Were you to go back a very long time you'd find me speaking about the needs of interlocking yet discrete processes that operate correctly within themselves for all the battle mechanics. The reason being I was criticising the tweaking of this, that and the rest (such as secondary gun accuracy, pen values and the like) when it was clear the systems themselves were far from settled.

Anyway, won't go on, but my background is as a business consultant to large corporations. I'm hired technically as "Senior Process Analyst" which is a fancy way of saying I tend to lead groups of people who specialise in process review and improvement or design from scratch.

All of which is to say I think I understand your point, and I'm not at all trying to say "don't teach me to suck eggs", lol. I believe I made the point maybe it IS impossible to do what I was suggesting, but I'd love to know WHY because, from a PROCESS perspective, it most certainly is NOT.

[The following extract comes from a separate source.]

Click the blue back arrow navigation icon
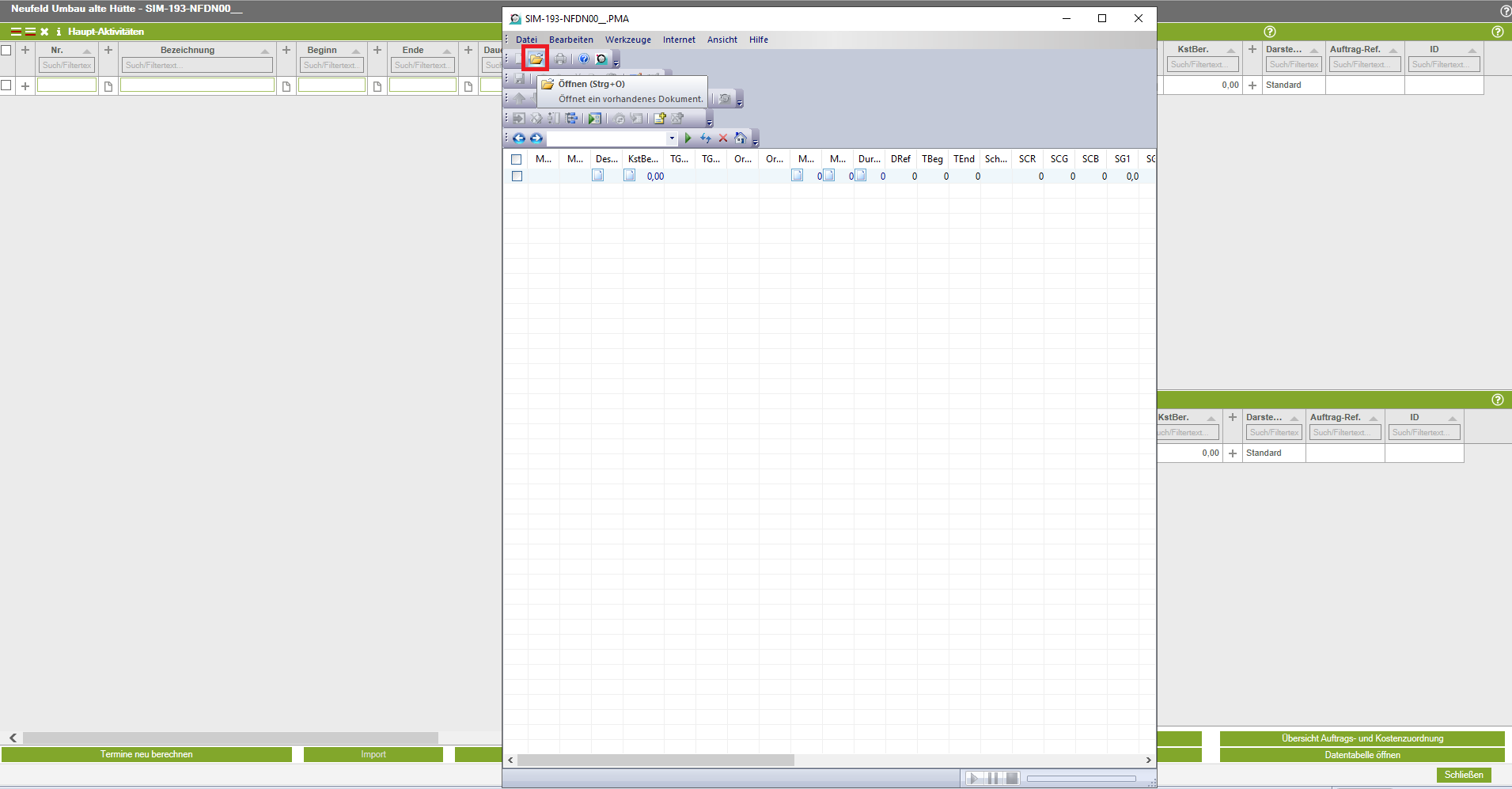Image resolution: width=1512 pixels, height=789 pixels. pos(519,138)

Indeed, I'd argue what I was suggesting in many respects is superior to having too many manoeuvre sub-processes as that complexity allows greater scope for them to be treading on each others' toes so to speak.

I'd still start with exactly the same logic: when the player orders a formation, what result is required for that to be classed as performed successfully by the relevant AI routine(s)?

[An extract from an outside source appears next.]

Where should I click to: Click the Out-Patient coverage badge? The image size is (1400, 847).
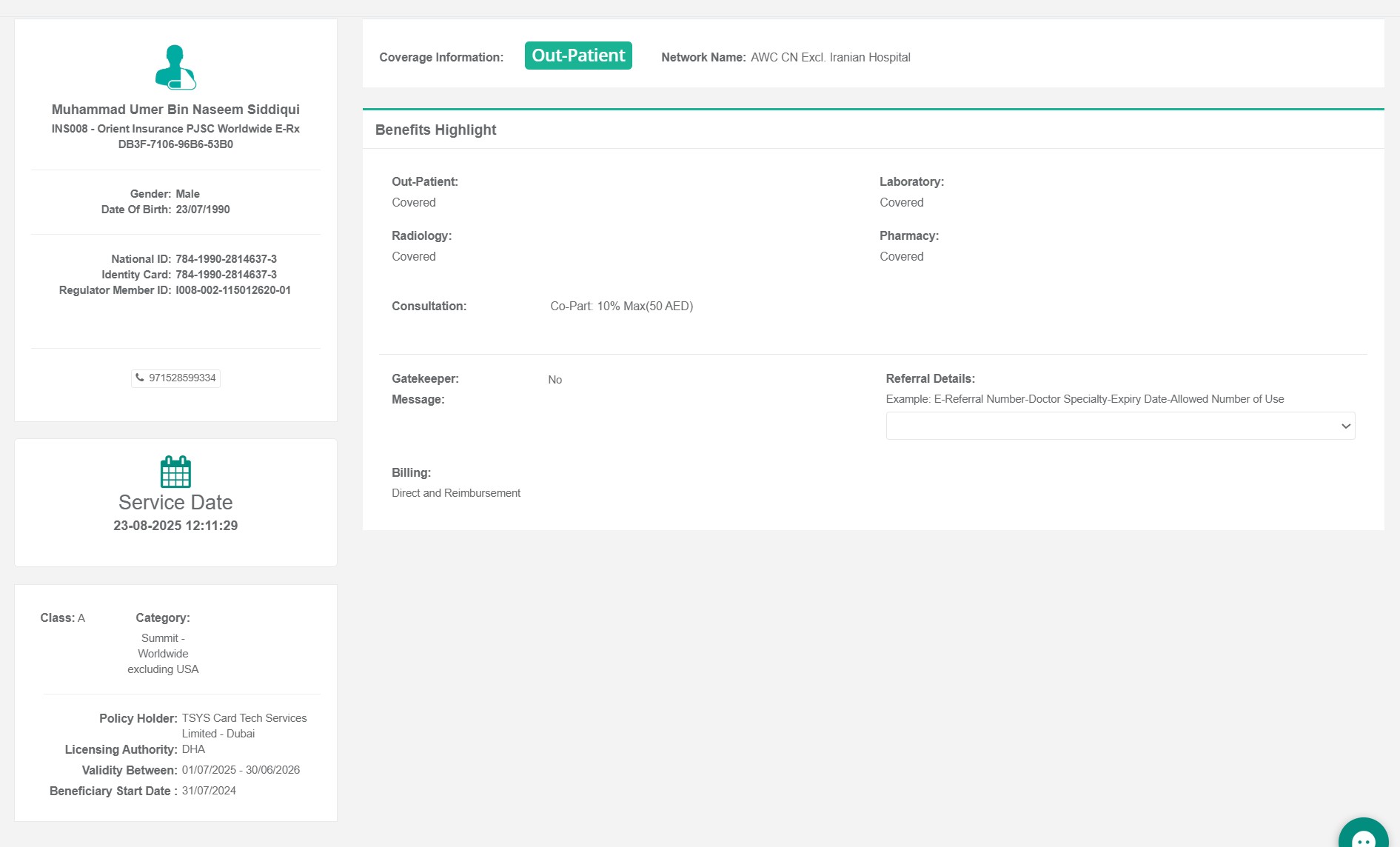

Right now I think it fails that test on multiple levels, which is why I'd love to look at root causes of what it's attempting to do BEFORE looking at how the programming is attempting to achieve it. I still think the issues with it may well be at even that basic level. Of course I can't know, however.

It's a very interesting subject. IRL I've always worked out the process first BEFORE letting anyone try to automate/programme it. THEN I give it to system people and watch the requirements and testing at an absolutely granular level. 

Why worry about a bunch of painful, slow process junk BEFORE doing the sexy computer etc stuff? I like to use the analogy of "suppose you've a pipe that every now and then discharges raw sewerage into your office; are you SURE you want to put a pump on it BEFORE you address why it's producing crap? That's what you're doing if you automate/entrench a crap process in your systems. As an aside, it's not acceptable to say it pumps the crap into someone ELSE'S space so I don't have to care".

Usually gets the point across, LOL.

Thanks for the discussion.

Cheers

Yeah, it's a byproduct of the early access style of design.

On one hand small dev teams have a way to get ambitious projects off the ground, on the other most potential players have absolutely no idea how the dev process even works, so they get upset when things take longer than expected or more importantly, don't fit the idea of the product they created in their own heads.

The incremental changes are due to feedback coinciding with intended design. That's not too hard. But AI? That's almost always something that gets refined much later in the cycle than where we are right now. We'll probably get some with the campaign since that's supposed to be the larger, official early access introduction to potential players. The rest will probably come after the game is feature-complete.

The problem we have is a black box. We can't see their design docs, so we don't know why certain things are a priority and others are not. There's no way in anyone's version of hell Nick is going to make those available for us to paw through. I've seen that done once, and the resulting shitstorm was... unbelievable.